At mid peripheral is myopic (pupil mid dilate) and in far preipheral the myopia intensity is much higher because on the spherical edges of aberration the slope of increasing distance from the reference surface is much greater than defocus. Thus we expect the person with spherical aberration according to Zernike mode, in middilate pupil mode have a vision disorder in form of hallo and in severe dilatation this disorder becomes much more severe.
In
Figure 7B, the spherical modes of the Zernike aberration (Z04) are compared with the spherical aberration of the Gaitinel (G04). mode Z04 in terms of formula r is the power of 4 and so it has a cylindrical shape (in principle, in polynomial equations the pair power equals the state parabola and the higher the pair's power, the more it looks like a cylinder and looks like a square at high power) but because it also has the factor r of power 2, there is a parabolic shape at the center of the cylinder(defocus) so it has tabs in the middle of the cylinder it is the same tabs that, according to what was said above, does not cause deviation in the central part but in the mid peripheral part (again because of the factor r to the power of two) there should be deviation and in far peripheral because of the factor r power 4, deviate with a steeper slope and so from mid preferal onwards, that is with the average pupil, the person suffers from visual impairment and hallucinations.

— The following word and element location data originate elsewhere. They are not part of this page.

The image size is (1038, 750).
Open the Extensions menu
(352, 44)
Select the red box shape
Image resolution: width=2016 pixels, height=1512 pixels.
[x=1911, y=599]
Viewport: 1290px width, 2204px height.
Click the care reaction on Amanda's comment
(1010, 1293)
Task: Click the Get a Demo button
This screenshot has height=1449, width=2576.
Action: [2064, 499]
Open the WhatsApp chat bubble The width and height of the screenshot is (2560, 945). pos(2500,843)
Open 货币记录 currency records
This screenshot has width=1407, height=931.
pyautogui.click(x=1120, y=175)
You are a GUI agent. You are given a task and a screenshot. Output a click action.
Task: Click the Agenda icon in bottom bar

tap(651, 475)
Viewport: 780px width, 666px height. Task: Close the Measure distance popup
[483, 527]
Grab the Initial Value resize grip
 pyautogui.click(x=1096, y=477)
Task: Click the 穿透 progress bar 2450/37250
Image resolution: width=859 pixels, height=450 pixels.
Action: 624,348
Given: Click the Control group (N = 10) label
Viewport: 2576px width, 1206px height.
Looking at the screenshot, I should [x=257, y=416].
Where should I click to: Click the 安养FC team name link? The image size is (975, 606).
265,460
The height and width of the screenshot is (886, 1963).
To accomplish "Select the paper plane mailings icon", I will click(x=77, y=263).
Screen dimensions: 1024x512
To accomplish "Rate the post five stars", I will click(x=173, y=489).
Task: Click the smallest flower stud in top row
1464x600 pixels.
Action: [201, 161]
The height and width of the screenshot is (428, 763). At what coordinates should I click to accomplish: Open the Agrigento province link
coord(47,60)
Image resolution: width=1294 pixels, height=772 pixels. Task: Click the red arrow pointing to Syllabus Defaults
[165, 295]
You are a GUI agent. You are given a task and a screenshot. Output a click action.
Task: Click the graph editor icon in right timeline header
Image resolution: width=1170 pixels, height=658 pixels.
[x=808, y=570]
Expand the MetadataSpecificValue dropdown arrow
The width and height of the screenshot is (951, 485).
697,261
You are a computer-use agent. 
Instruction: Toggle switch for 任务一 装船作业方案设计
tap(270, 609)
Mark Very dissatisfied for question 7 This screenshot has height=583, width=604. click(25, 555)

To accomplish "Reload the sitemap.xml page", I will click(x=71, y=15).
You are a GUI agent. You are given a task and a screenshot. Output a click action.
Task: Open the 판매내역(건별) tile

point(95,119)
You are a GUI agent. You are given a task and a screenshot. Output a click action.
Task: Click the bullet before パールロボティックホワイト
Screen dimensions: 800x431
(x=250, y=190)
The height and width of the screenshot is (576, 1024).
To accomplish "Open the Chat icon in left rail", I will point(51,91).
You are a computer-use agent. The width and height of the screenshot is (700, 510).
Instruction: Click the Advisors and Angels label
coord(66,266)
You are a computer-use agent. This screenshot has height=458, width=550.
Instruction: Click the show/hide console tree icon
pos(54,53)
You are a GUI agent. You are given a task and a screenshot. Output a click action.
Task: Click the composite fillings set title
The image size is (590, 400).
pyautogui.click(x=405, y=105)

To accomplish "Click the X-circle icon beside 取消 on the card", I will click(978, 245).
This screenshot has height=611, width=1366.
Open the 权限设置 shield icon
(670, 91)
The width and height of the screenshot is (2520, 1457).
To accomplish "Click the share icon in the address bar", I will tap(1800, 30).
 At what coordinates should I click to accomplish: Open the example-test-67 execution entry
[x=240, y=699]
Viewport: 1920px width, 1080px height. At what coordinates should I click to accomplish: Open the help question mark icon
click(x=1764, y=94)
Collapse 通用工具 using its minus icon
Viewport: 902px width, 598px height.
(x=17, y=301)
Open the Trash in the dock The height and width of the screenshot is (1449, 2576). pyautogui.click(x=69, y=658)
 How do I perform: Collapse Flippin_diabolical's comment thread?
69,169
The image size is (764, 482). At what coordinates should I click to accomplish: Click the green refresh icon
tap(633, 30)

But in the mode that Gattinel suggests (G04) by removing r to power 2 the shape of the deviation, which is the same cylinder, no longer has this tab (parabola or defocus) and the shape of the deviation of the wavefront from the reference surface will be quite similar to a pure cylinder. Here, also in best focus mode, such as defocus in the center tangent to the reference surface and not have deviation but by moving away from the center it has a cylindrical deviation not a parabola. So like the defocus deviation (parabola) it does not deviate rapidly from the reference level and in middle pupil range it will have good vision but in peripheral segment the abrupt, steeply sloping part of the peripheral, it is far from the surface and deviates. Thus, unlike Z04 a person with G04 mode with low to moderate dilatation does not experience halo but when the pupil opens more than mid peripheral, it suddenly and with more intensity becomes a halo.
In summary, this is the clinical difference between Zernike and Gatinel that person with spherical aberration with Zernike mode with a tighter pupil than with spherical aberration with Gatineal mode has a problem with halo.
Of course Dr. Gatinel to refute the spherical aberration of Zernike using
Figure 7C, he gives some reasons which, in the author's view, is not true and is illustrated in
Figure 1A.
Overall, according to the interpretation of the two spherical aberrations of Zarnike and Gatinel, tests can be designed to compare these modes to find out which one is more correct. In any case, if Dr. Gattinell's proposed modes are more consistent with clinical facts there is a big problem with these modes and it is loss of their orthogonality. Therefore, mathematically, the decomposition of the aberrometric map into Gattinell modes is a serious problem and a solution must be found for it.